Household credit growth sinks to five-year low
Growth in the total value of outstanding credit balances in the South African household sector slowed down further to 3.3% year-on-year (y/y) at the end of in February 2015 to its lowest level since January 2010, according to Jacques du Toit, property analyst at Absa Home Loans.
Growth in both household secured and unsecured credit balances was lower at end-February compared with the same month a year ago.
Household secured credit balances, with a value of R1 082.7bn at end-February and 75.9% of total household credit balances, showed growth of 2.8% y/y at the end of February. This is marginally down from 2.9% y/y at end-January. Secured credit includes instalment sales, leasing finance and mortgage loans.
Growth in household unsecured credit balances, amounting to R344.7bn at end-February and 24.1% of total household credit balances, was recorded at 5% y/y at the end of February (5.3% y/y at end-January). Unsecured credit consists of general loans and advances, credit card debt and overdrafts.
The value of total outstanding private sector mortgage balances, comprising commercial and residential mortgage loans, recorded 4.4% growth y/y at end-February, largely driven by continued double-digit growth in corporate mortgage balances (28.5% of total private sector mortgage balances), whereas growth in household mortgage balances remained relatively low.
Growth in outstanding household mortgage balances was unchanged at 2.2% y/y at end-February from the end of January. The value of outstanding mortgage balances is the net result of all property transactions related to mortgage loans, including additional capital amounts paid into mortgage accounts and extra monthly payments above normal mortgage repayments.

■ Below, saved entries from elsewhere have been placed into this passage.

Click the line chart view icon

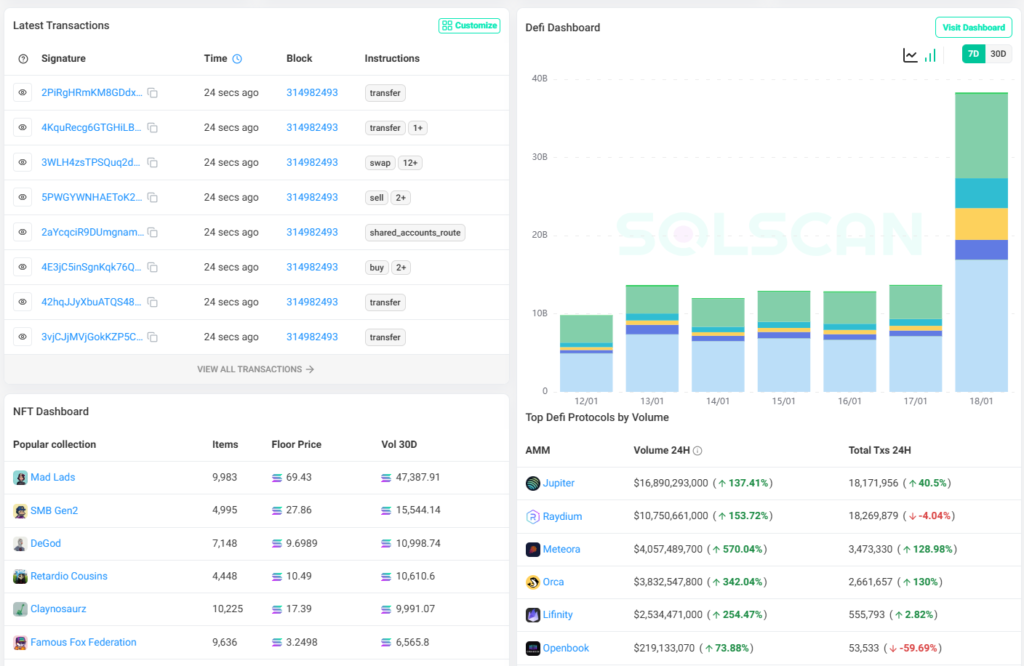click(910, 55)
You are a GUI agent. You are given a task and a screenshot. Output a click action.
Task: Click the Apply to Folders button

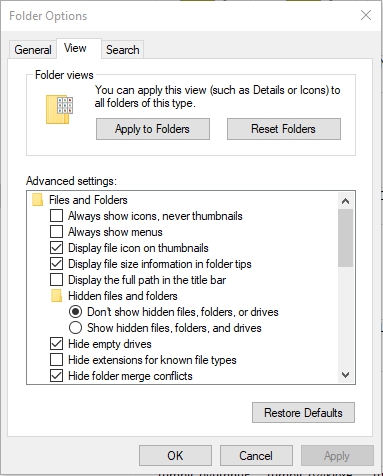pyautogui.click(x=153, y=129)
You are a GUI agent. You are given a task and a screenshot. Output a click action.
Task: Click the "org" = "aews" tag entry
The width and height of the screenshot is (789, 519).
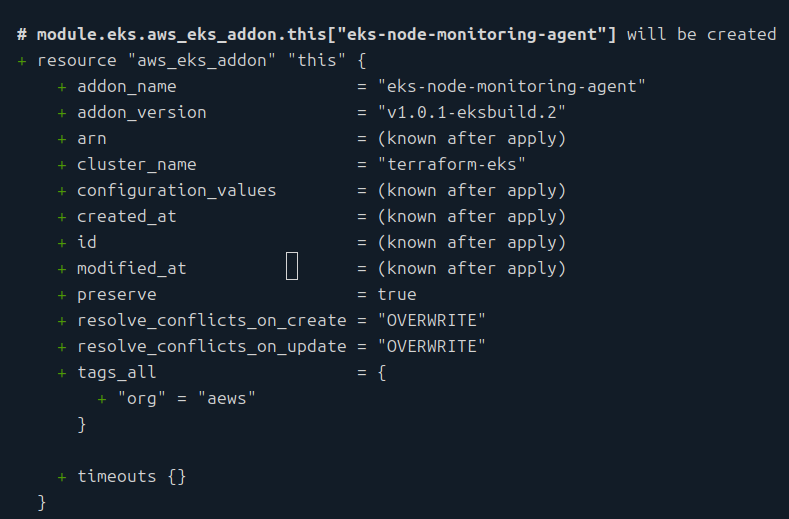click(x=186, y=398)
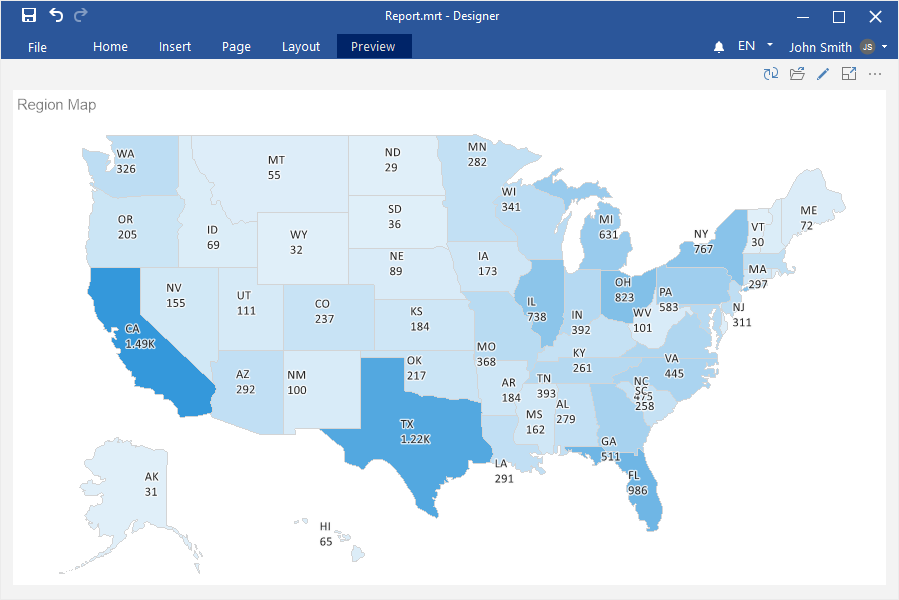Open the three-dots more options menu
The image size is (899, 600).
875,74
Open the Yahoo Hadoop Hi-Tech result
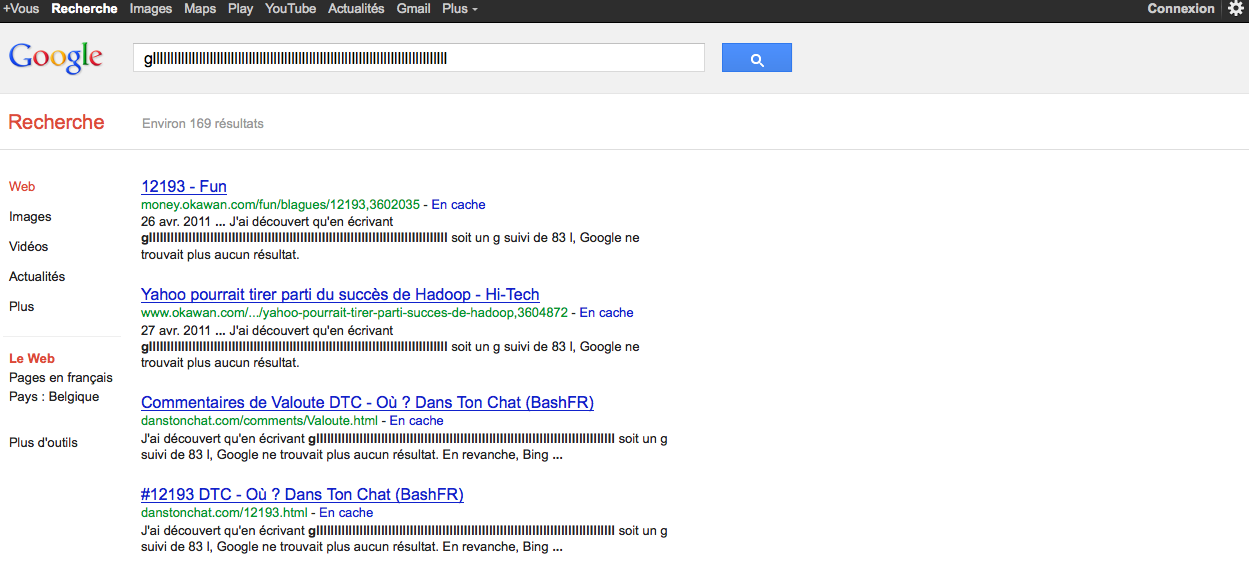Image resolution: width=1249 pixels, height=571 pixels. 340,295
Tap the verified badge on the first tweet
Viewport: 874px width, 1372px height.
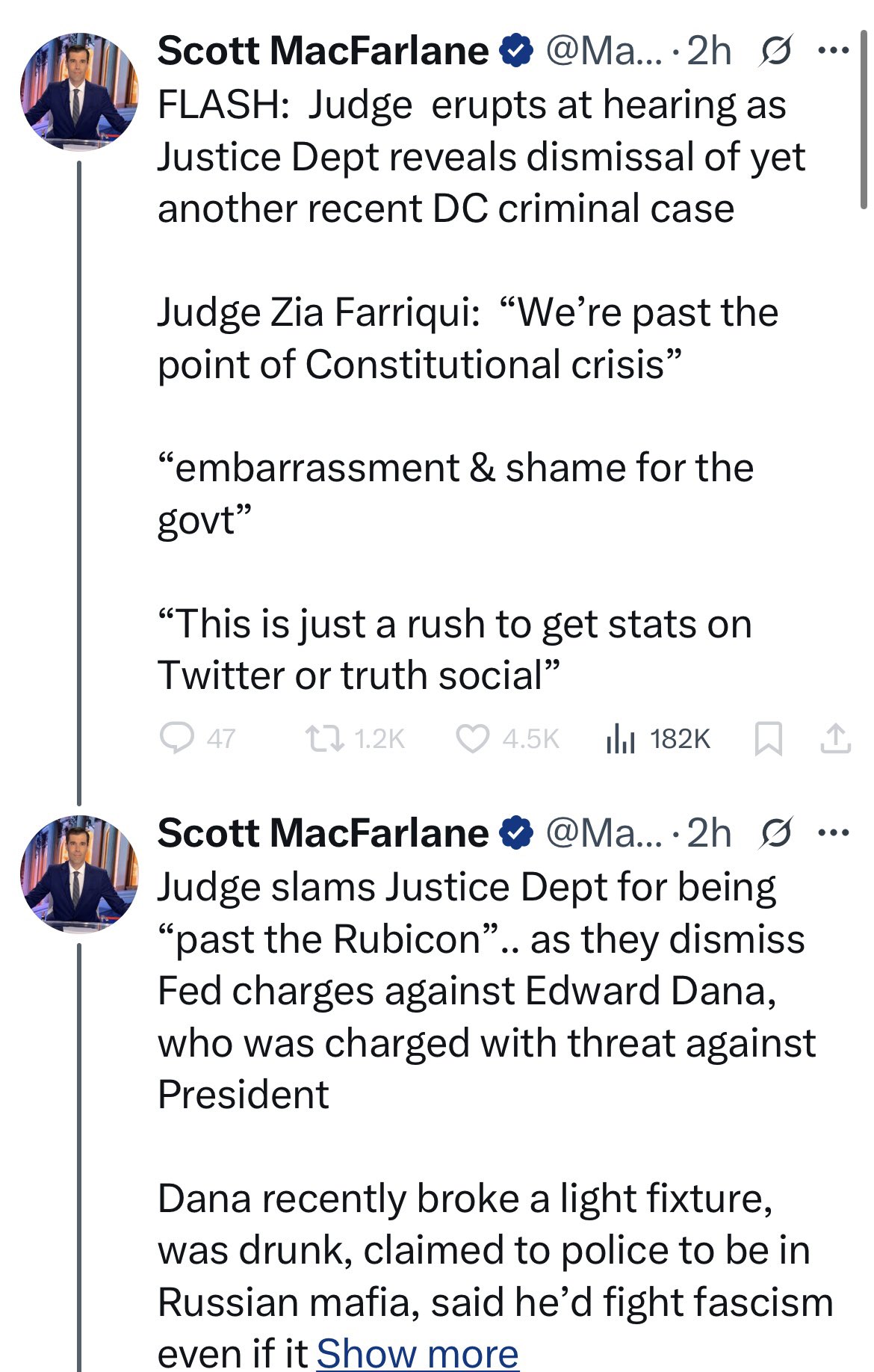516,51
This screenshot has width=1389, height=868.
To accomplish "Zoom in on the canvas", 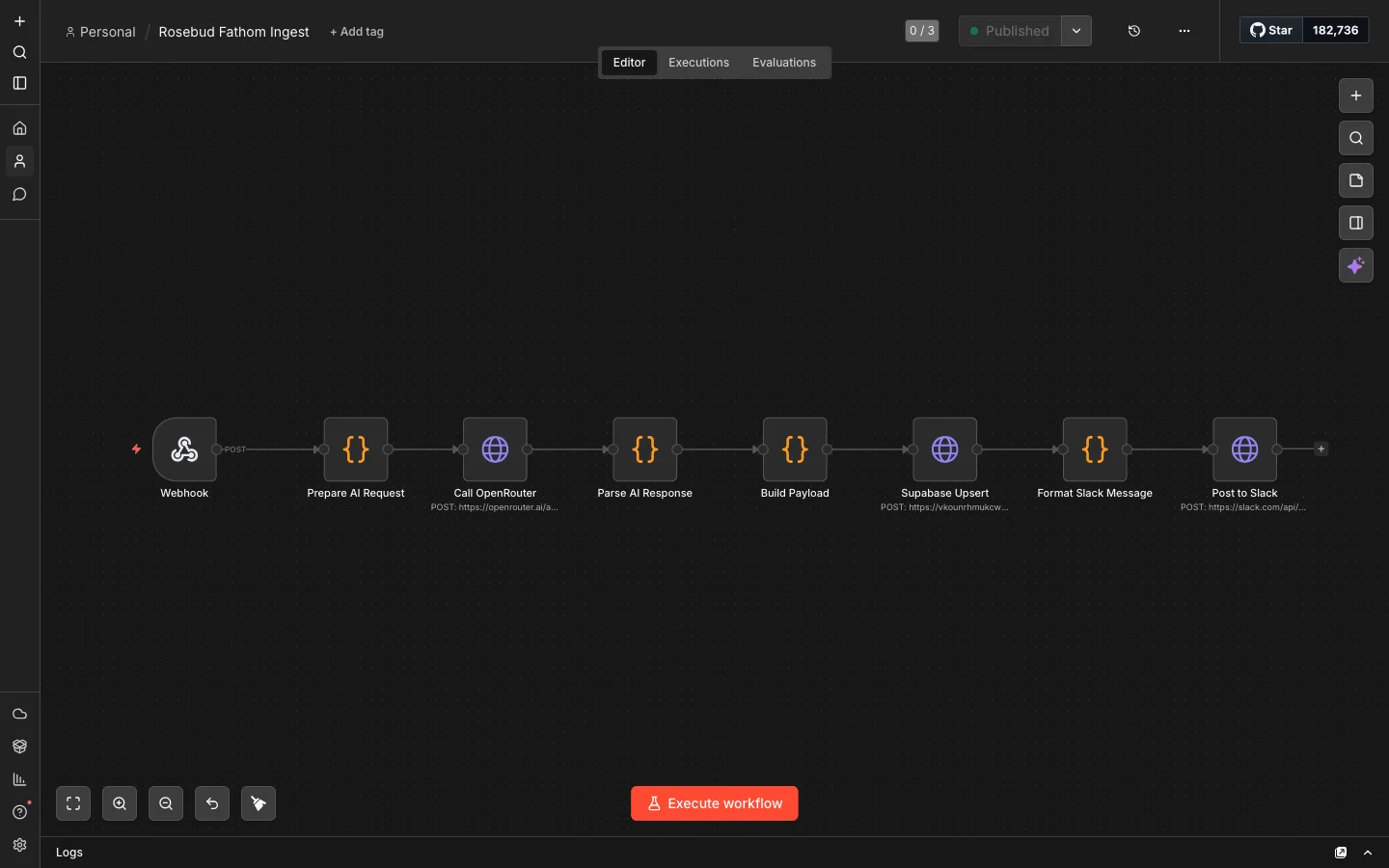I will click(120, 803).
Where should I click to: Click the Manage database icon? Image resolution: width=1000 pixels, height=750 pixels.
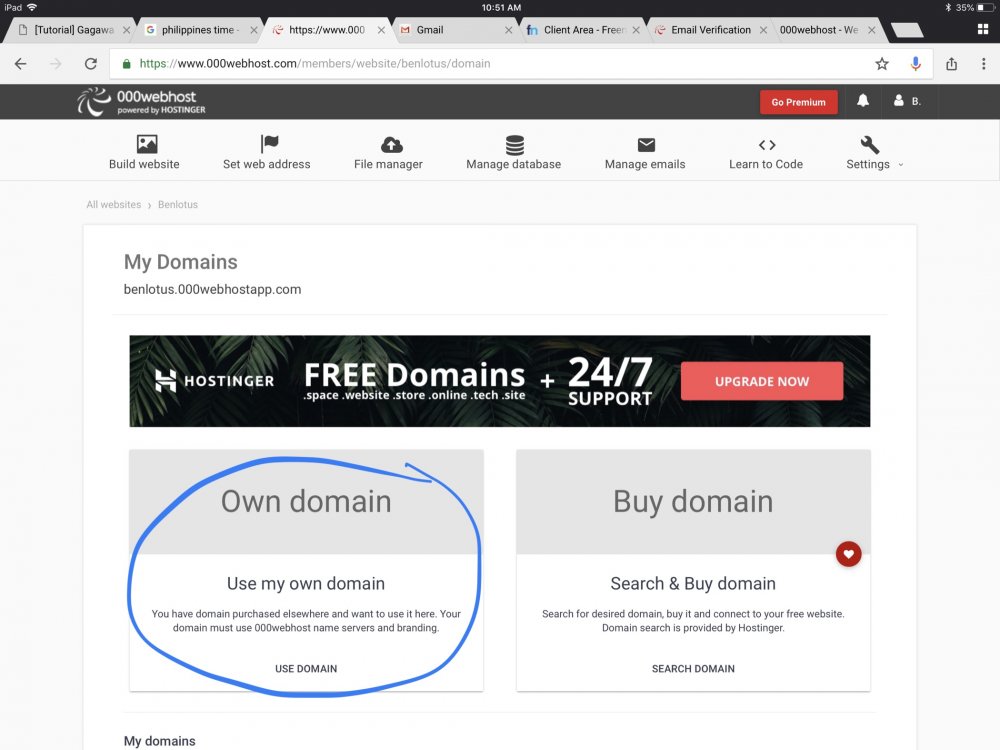coord(514,145)
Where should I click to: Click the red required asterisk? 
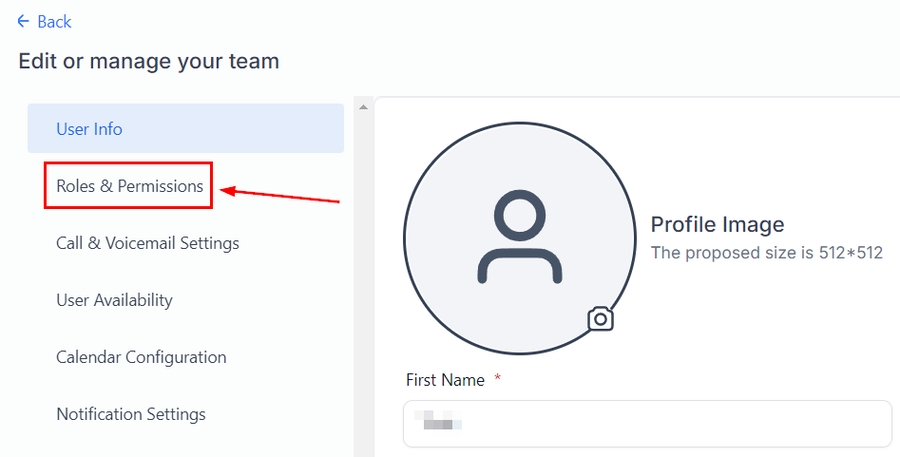tap(497, 380)
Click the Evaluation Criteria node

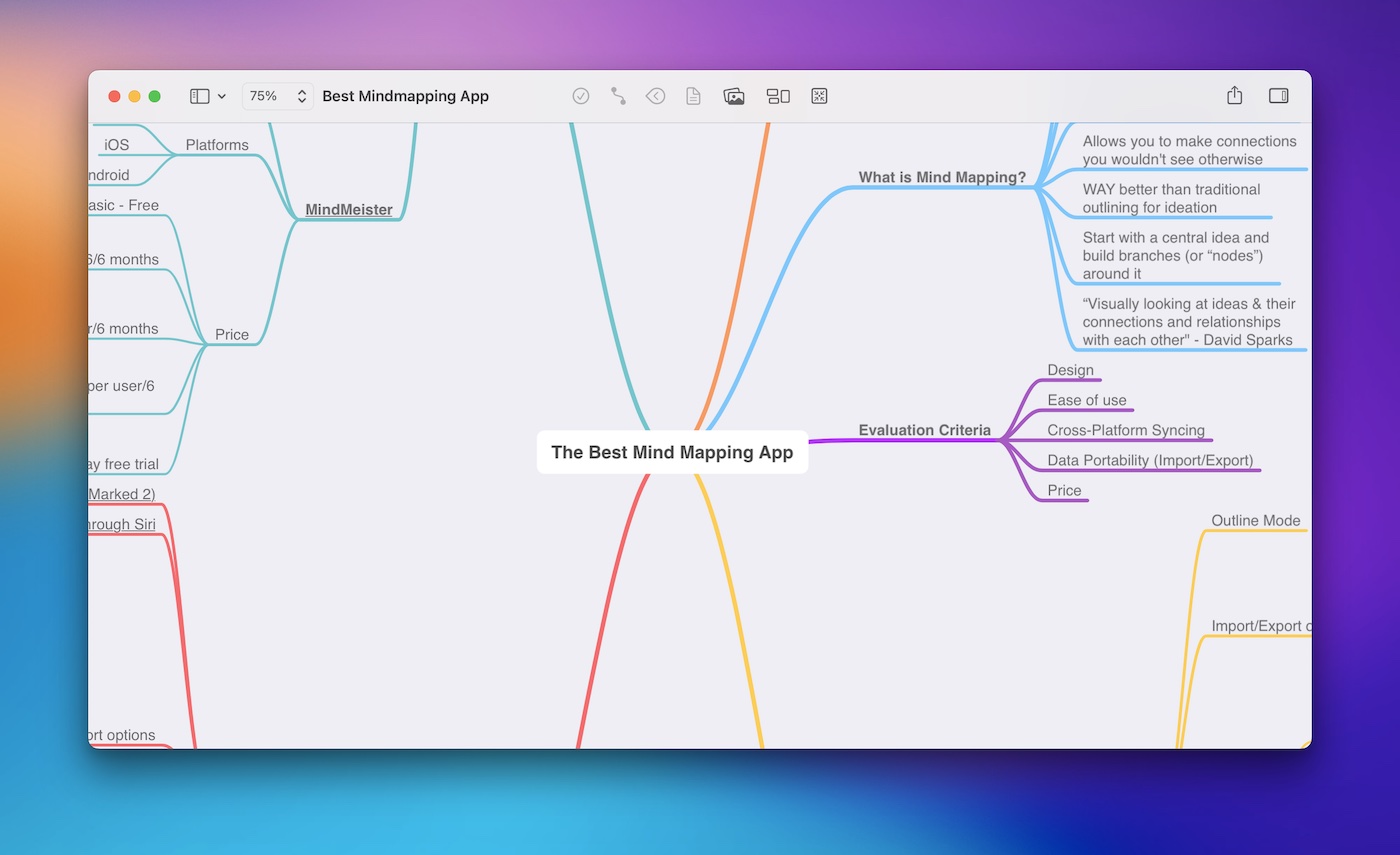[925, 430]
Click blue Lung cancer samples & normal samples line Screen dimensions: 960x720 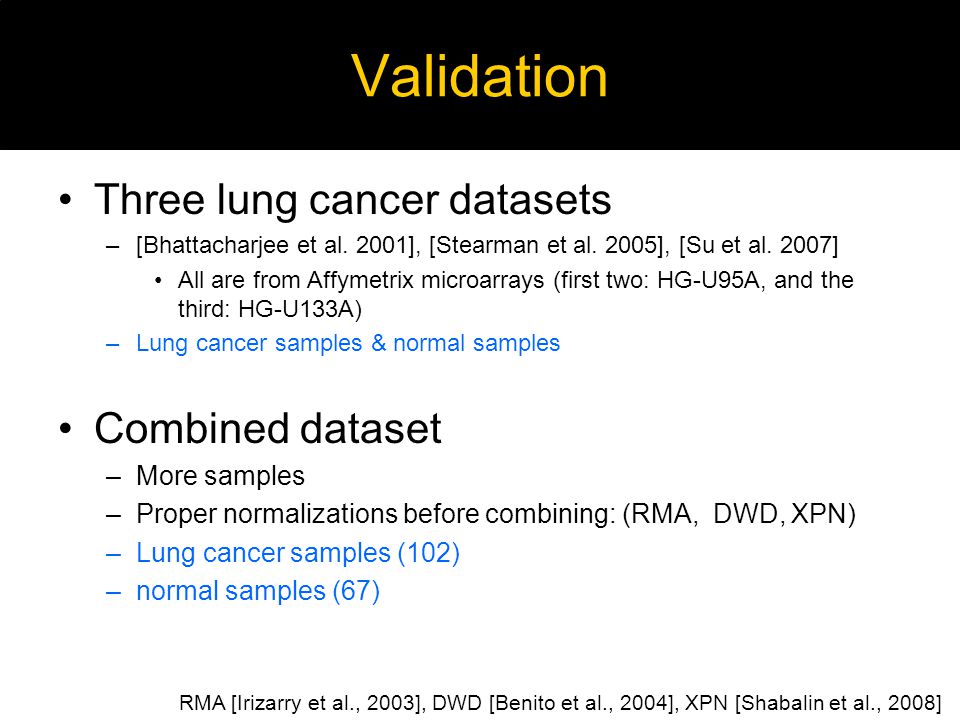348,343
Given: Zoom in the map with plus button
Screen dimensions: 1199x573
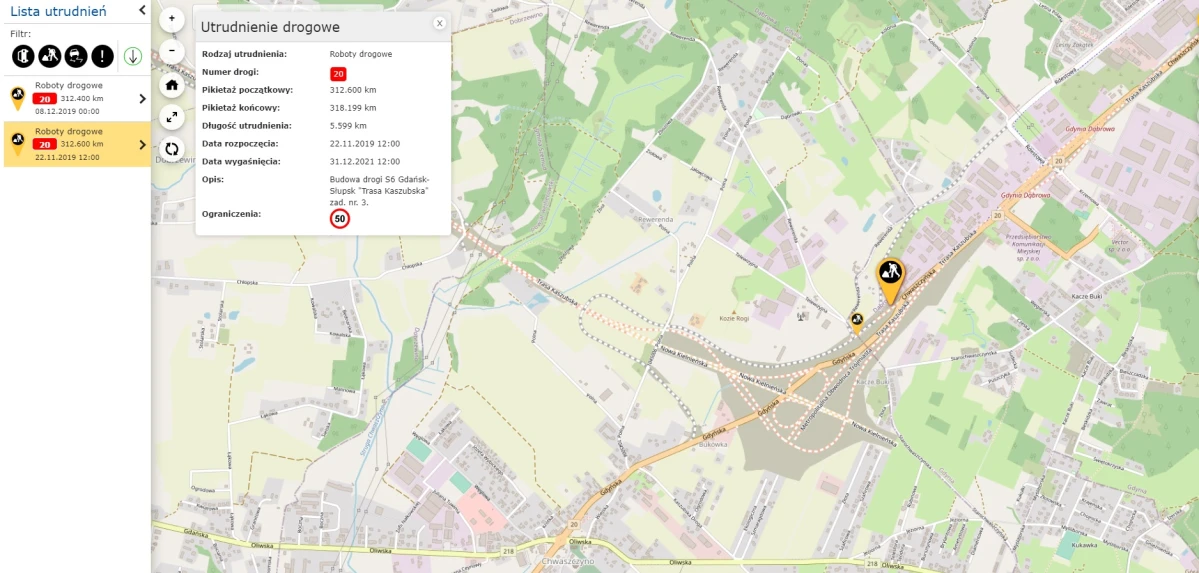Looking at the screenshot, I should [x=172, y=19].
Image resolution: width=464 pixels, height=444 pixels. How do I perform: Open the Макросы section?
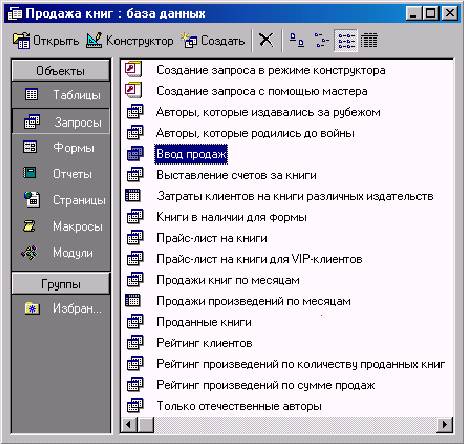click(61, 226)
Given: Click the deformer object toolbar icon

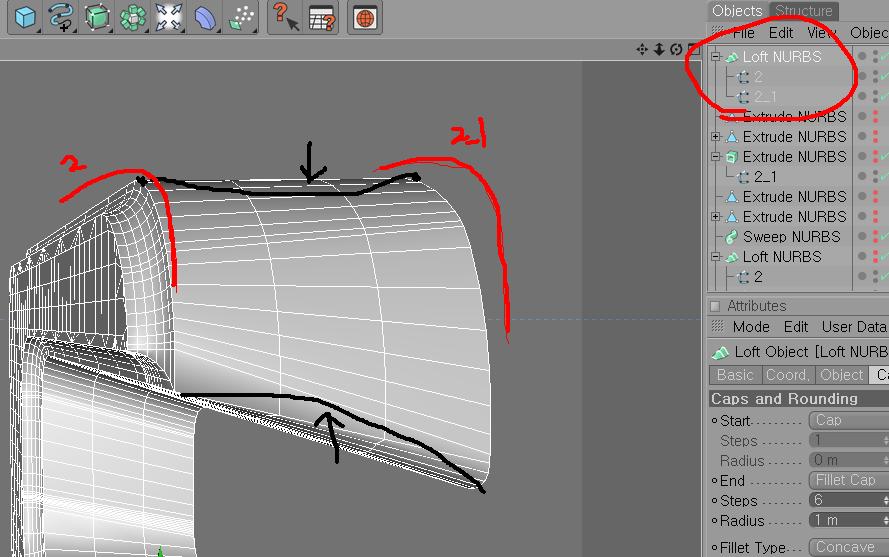Looking at the screenshot, I should pos(205,18).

Factors related to the economy and household finances which impact consumer confidence will continue to drive the demand for and the accessibility and cost of mortgage finance and household credit in general.
These factors include economic growth, employment, interest rates, income growth, savings, consumer credit risk profiles and banks’ risk appetite and lending criteria.
Consumer price inflation is forecast to rise to a level of above 6% by late 2015 and in 2016, with anticipated interest rate hikes in September this year and during the course of next year, which will further increase the cost of servicing household debt.